Martin Nissen: But even the much lower radiation doses that the workers are continually exposed to at the destroyed nuclear power plant could cause significant health problems even in subsequent generations.
Eisuke Matsui, Radiologist: If the male testicles are exposed to intense radiation, this can cause genetic defects in the descendants. This may be deformities of the limbs, for example fingers growing out of a shoulder. There may be abnormalities of the central nervous system and brain, mental retardation.
Martin Nissen: The workers see themselves in a hopeless situation, torn by fear, fear of radiation, fear of becoming unemployed and the fear of TEPCO. Two of them only want to talk to us in our studio, far away from the nuclear power plant.
TEPCO Worker: I am very afraid. What if in 10 or 20 years, when the highest expenditures for my family have to be paid, I got sick and could no longer support my family? I think about this a lot. I also worry about if my children will be born healthy.
Martin Nissen: But such worries are completely unfounded. At least the health advisers to the Fukushima prefecture claimed this during a briefing that took place shortly after the nuclear disaster. The man is a highly decorated doctor and he really is serious..
Shunichi Yamashita: Those who smile will have no radiation damage, only those who make constant worry. Well this is no animal testing, but I tell you. If you confront the situation as awkward as it is, then the radiation will not affect you. Less than 100 micro Sievert per hour is no danger to the health anyway.

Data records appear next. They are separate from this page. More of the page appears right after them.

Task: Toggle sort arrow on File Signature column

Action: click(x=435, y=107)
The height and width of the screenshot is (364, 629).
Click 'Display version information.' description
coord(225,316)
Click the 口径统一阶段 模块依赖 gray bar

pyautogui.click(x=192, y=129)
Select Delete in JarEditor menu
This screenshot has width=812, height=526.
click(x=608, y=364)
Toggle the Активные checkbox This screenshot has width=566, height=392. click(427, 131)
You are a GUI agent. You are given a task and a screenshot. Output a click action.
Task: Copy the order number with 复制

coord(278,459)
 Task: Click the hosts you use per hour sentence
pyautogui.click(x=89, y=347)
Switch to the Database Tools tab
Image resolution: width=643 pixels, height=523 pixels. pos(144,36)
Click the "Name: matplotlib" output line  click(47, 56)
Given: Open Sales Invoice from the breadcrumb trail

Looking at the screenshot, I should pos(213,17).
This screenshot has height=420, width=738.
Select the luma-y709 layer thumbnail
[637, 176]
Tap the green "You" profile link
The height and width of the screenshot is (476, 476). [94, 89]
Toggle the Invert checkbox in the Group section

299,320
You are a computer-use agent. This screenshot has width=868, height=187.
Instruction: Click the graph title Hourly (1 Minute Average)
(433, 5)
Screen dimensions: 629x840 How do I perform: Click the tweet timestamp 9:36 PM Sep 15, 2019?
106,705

Martin Nissen: 100 micro Sievert per hour, which would be 876 milli Sievert per year. The limit for workers in a German nuclear power plant is 400 milli Sievert, throughout life. But officials in Japan still downplay the risk. They don't bother to pay the workers properly, those workers who expose themselves to radiation every day. Our contacts show us their contracts with a sub-contractor. For the equivalent of 80-100 Euro per day they work at the nuclear ruin. A danger bonus is tied to conditions.
TEPCO Worker: You want a danger bonus?, they ask. If so please sign here. We have no choice, because of course we want a danger bonus that is up to 10 Euro an hour. But if you sign this, you accept that the employer is not sue able if you get sick later.
Martin Nissen: A spokesman for the energy giant washes his hands of responsibility. He had heard, he says, that the workers were informed about the hazards on site, and the contracts were no TEPCO business.
Yoshimi Hitosugi TEPCO Spokesman: We do not know what's written in these contracts, as they're concluded directly between our sub-contractors and their workers. We want to know whether TEPCO as the main employer didn't feel responsible for the workers who clean up their nuclear ruin.
Yoshimi Hitosugi TEPCO Spokesman: I'm sorry, I don't know the contracts, so I don't want to give any comment on them.
Martin Nissen: Workers who for a pittance do the dangerous dirty work at the atomic ruins, an employer who steals away from his responsibility and doctors, who recommend smiling as protection against radiation damages. Contempt for human beings in Japanese.
Since the nuclear accident in Fukushima, about 18,000 workers have already helped to cope with the disaster. Most of them were sent to the nuclear plants by sub-contractors and temporary employment agencies.